Friday, August 31, 2012
It's time for Willard's Lies of the week.
Once again, I will point out the site on the blog roll: Romney The Liar: because there are Liars, Damn Liars, and then there's Mitt Romney.
Steve Benen, now at The Maddow Blog:. Here's this week's entry of Chronicling Mitt's mendacity:
Chronicling Mitt's Mendacity, Vol. XXXII
By Steve Benen
Fri Aug 31, 2012 2:40 PM EDT.
Jon Chait noted the other day that Mitt Romney "has built his entire campaign on, well, lies." Jon made the observation in passing, but it struck me as significant, especially as the Republican National Convention unfolded -- Romney isn't the first national politician to try to deceive the public, but he's arguably the first to build his entire campaign around the deceptions.
Kevin Drum was thinking along the same lines responding to Romney's lie on welfare policy, which the candidate has vowed to continue repeating, even after it's been proven false.
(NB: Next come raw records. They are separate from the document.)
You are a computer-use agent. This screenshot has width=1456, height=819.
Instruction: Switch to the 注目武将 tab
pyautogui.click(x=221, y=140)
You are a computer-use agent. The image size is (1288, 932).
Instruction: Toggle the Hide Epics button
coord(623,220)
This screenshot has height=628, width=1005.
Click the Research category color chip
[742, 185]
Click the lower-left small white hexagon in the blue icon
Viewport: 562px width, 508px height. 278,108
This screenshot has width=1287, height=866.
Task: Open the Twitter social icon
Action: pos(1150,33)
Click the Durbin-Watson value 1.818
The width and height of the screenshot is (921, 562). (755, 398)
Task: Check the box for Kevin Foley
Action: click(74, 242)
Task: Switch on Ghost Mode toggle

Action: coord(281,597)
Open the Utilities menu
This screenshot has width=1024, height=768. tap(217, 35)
In the past, you felt that maybe campaigns were at least a little bit embarrassed about this kind of thing. They'd blame it on someone else. They'd try to produce some lame defense. They'd haul out some fake white paper to give themselves cover. They'd do something. The Romney campaign just doesn't seem to care. If it works, they use it. It's like the campaign is being run by cyborgs.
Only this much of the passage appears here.